• _Source document_:
※

Duhamel-Ouest (/fr/) is a municipality in northwestern Quebec, Canada in the Témiscamingue Regional County Municipality.

Located at a narrows of Lake Timiskaming, Duhamel-Ouest is home to the Fort Témiscamingue, a National Historic Site of Canada.

==History==
Originally inhabited by Algonquin people, the area began to see Coureurs des bois in the middle of the 17th century, travelling on the Ottawa River and Lake Timiskaming. In 1720, Fort Témiscamingue was founded by French merchants on the east side of the lake. In the middle of the 19th century, colonization started with the arrival of logging companies and Oblate missionaries.

In 1877, the geographic township of Duhamel was created, named after Joseph-Thomas Duhamel, and was incorporated as a township municipality in 1898. In 1911, the Township Municipality of Duhamel is dissolved, when it split up into the new municipalities of Notre-Dame-de-Lorrainville and Duhamel-Ouest. "Ouest" (French for "west") was added to distinguish it from Duhamel in the Outaouais Region.

※

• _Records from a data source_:

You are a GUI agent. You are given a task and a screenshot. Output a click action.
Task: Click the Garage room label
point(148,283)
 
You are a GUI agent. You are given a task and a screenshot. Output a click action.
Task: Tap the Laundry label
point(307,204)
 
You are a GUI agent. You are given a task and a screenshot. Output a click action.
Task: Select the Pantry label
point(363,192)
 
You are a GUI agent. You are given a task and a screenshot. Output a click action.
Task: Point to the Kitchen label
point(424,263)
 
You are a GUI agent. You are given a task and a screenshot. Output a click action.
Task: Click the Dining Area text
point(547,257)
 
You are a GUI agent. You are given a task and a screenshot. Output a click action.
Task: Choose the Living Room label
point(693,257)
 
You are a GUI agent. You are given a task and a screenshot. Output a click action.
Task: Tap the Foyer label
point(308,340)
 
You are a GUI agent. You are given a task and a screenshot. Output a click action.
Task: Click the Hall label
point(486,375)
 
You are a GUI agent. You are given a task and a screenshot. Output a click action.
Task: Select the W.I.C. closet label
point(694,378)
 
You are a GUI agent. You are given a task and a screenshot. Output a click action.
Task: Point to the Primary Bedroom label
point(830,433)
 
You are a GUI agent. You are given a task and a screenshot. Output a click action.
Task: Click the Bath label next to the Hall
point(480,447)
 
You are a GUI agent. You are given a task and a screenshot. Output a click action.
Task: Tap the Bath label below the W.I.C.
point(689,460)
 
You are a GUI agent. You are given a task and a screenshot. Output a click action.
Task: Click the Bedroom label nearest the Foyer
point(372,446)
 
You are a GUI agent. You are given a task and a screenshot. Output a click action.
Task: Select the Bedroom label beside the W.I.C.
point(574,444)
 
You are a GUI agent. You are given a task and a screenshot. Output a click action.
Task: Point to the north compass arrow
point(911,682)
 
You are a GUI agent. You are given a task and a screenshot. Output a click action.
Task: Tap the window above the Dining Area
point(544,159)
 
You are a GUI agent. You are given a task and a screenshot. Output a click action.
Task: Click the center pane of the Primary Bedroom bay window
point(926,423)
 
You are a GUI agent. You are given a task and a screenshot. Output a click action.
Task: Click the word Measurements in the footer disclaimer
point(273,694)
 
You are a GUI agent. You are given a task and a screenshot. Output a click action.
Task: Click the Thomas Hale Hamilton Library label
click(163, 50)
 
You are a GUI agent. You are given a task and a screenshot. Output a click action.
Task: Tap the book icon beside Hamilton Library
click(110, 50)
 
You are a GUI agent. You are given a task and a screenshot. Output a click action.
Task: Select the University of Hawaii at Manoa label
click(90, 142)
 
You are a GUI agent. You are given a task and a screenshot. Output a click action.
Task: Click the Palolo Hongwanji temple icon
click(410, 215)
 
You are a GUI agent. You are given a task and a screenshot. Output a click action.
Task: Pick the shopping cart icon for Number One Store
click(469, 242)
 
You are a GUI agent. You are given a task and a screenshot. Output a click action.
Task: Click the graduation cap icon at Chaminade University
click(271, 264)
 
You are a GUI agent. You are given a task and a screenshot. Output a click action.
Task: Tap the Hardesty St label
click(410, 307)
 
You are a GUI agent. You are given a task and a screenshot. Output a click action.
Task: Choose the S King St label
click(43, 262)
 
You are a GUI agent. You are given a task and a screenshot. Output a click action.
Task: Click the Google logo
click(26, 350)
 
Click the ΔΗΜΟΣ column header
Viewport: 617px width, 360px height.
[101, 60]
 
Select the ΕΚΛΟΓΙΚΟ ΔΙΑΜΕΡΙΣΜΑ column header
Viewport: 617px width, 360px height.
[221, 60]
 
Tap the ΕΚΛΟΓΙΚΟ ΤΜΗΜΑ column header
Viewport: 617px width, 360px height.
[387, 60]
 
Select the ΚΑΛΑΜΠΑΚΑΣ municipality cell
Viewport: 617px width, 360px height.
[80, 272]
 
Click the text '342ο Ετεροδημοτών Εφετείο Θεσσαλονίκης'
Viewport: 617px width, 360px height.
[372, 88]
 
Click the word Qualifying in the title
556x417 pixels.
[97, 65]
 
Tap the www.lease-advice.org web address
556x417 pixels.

※

• _Exercise 1_:
Rewrite the paragraph of the Duhamel-Ouest text that begins "Originally inhabited by Algonquin people" as a short list, keeping its main facts.
• _Exercise 2_:
In the part of the Duhamel-Ouest text starting at "Duhamel-Ouest (/fr/) is" and ending at "and Oblate missionaries.", swap "merchants" for "traders" and write out the changed part.

• _Exercise answer 1_:
- The Algonquin people first lived in the area.
- Coureurs des bois arrived in the mid-17th century, traveling on the Ottawa River and Lake Timiskaming.
- In 1720, French merchants founded Fort Témiscamingue on the east side of the lake.
- Settlement began in the mid-19th century, when logging companies and Oblate missionaries arrived.

• _Exercise answer 2_:
Duhamel-Ouest (/fr/) is a municipality in northwestern Quebec, Canada in the Témiscamingue Regional County Municipality.

Located at a narrows of Lake Timiskaming, Duhamel-Ouest is home to the Fort Témiscamingue, a National Historic Site of Canada.

==History==
Originally inhabited by Algonquin people, the area began to see Coureurs des bois in the middle of the 17th century, travelling on the Ottawa River and Lake Timiskaming. In 1720, Fort Témiscamingue was founded by French traders on the east side of the lake. In the middle of the 19th century, colonization started with the arrival of logging companies and Oblate missionaries.